138 Vorschläge für die Allianz
Per Videoschaltung befassten sich die Nato-Außenminister auch mit einem Reformpaket, das eine Expertengruppe zusammengeschnürt hat. 138 Vorschläge enthält das 67 Seiten starke Papier, das vor allem darauf abzielt, die politische Zusammenarbeit zu stärken und den Entscheidungsprozess unter den 30 Mitgliedstaaten zu beschleunigen. Zugleich wird in dem Papier angeregt, dass das Spektrum der für die Allianz relevanten Bedrohungen um den
Klimawandel, Pandemien oder Terrorismus erweitert wird.
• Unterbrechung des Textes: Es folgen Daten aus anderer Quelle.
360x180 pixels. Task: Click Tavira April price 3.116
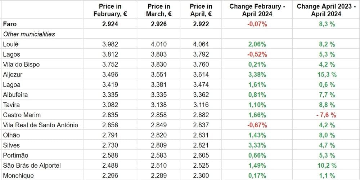point(201,105)
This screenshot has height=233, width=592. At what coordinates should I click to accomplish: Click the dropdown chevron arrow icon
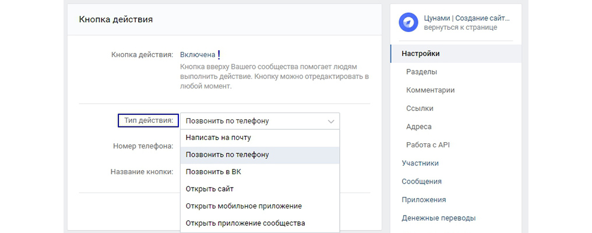331,122
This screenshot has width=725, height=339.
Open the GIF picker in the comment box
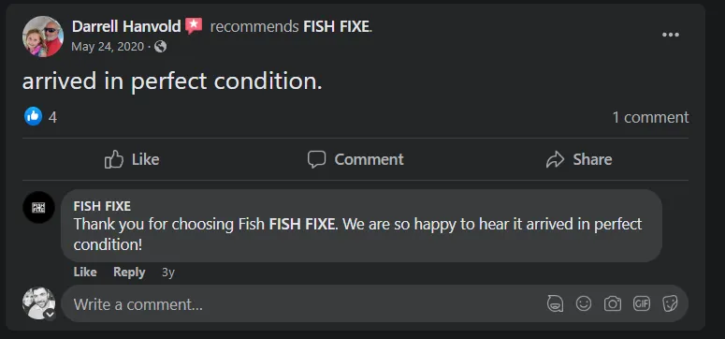click(x=642, y=303)
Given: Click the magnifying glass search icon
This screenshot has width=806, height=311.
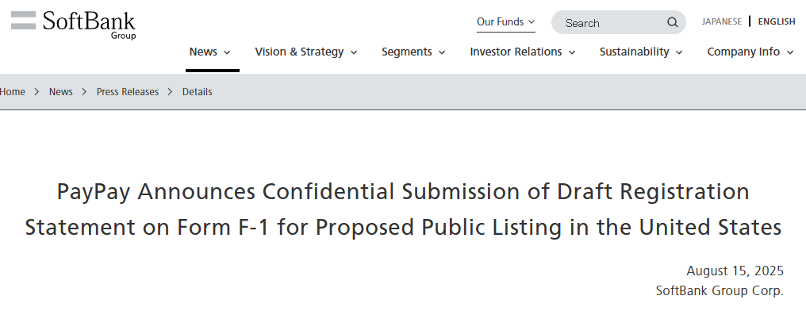Looking at the screenshot, I should (x=673, y=23).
Beim Nato-Gipfeltreffen im kommenden Jahr sollen konkrete Maßnahmen zur Stärkung des Bündnisses diskutiert und beschlossen werden. Im Einzelnen befassten sich die Nato-Außenminister mit den Themen:
„Problemmitglied“Türkei: US-Außenminister Mike Pompeo kritisierte erneut die Entscheidung Ankaras, das russische Luftabwehrsystem S-400 zu kaufen. Andere Minister beschwerten sich über die türkischen Alleingänge in der Nachbarschaft und in Nordafrika sowie über die Blockierung der Zusammenarbeit der Nato mit Österreich oder Israel. Länder wie die Türkei oder Ungarn, das die engere Kooperation des Bündnisses mit der Ukraine blockiert, sollten laut dem Expertenbericht künftig keine solche Vetomacht mehr haben. Rivale Russland: Stoltenberg wies auf Russlands „verstärkte militärische Aktivitäten“und den Ausbau seiner Militärmacht hin: „Russland modernisiert sein Nukleararsenal, stellt neue Raketen auf, verstärkt seine Truppen in unserer Nachbarschaft vom Hohen Norden bis nach Syrien und Libyen.“Darauf müsse die Nato reagieren. Gegenspieler China: Im Expertenbericht wird die Volksrepublik als einer der beiden „systemischen Rivalen“der Nato bezeichnet. „Die Nato muss viel mehr Zeit, mehr politische Ressourcen und Maßnahmen jenen Herausforderungen der Sicherheit widmen, die von China ausgehen.“Und: „Wir brauchen in den Jahren bis 2030 eine politische Strategie für eine Welt, in der China eine immer wichtigere Rolle spielen wird.“
Auch die vom US-Kongress eingesetzte Kommission für Wirtschaft und Sicherheit in den amerikanisch-chinesischen Beziehungen veröffentlichte gerade einen 575 Seiten starken Bericht zur chinesischen Herausforderung: „China ist ein Gegenspieler, von dem eine einzigartige und unmittelbare Bedrohung für unsere wirtschaftlichen und sicherheitspolitischen Interessen ausgeht.“(ag., b.b.)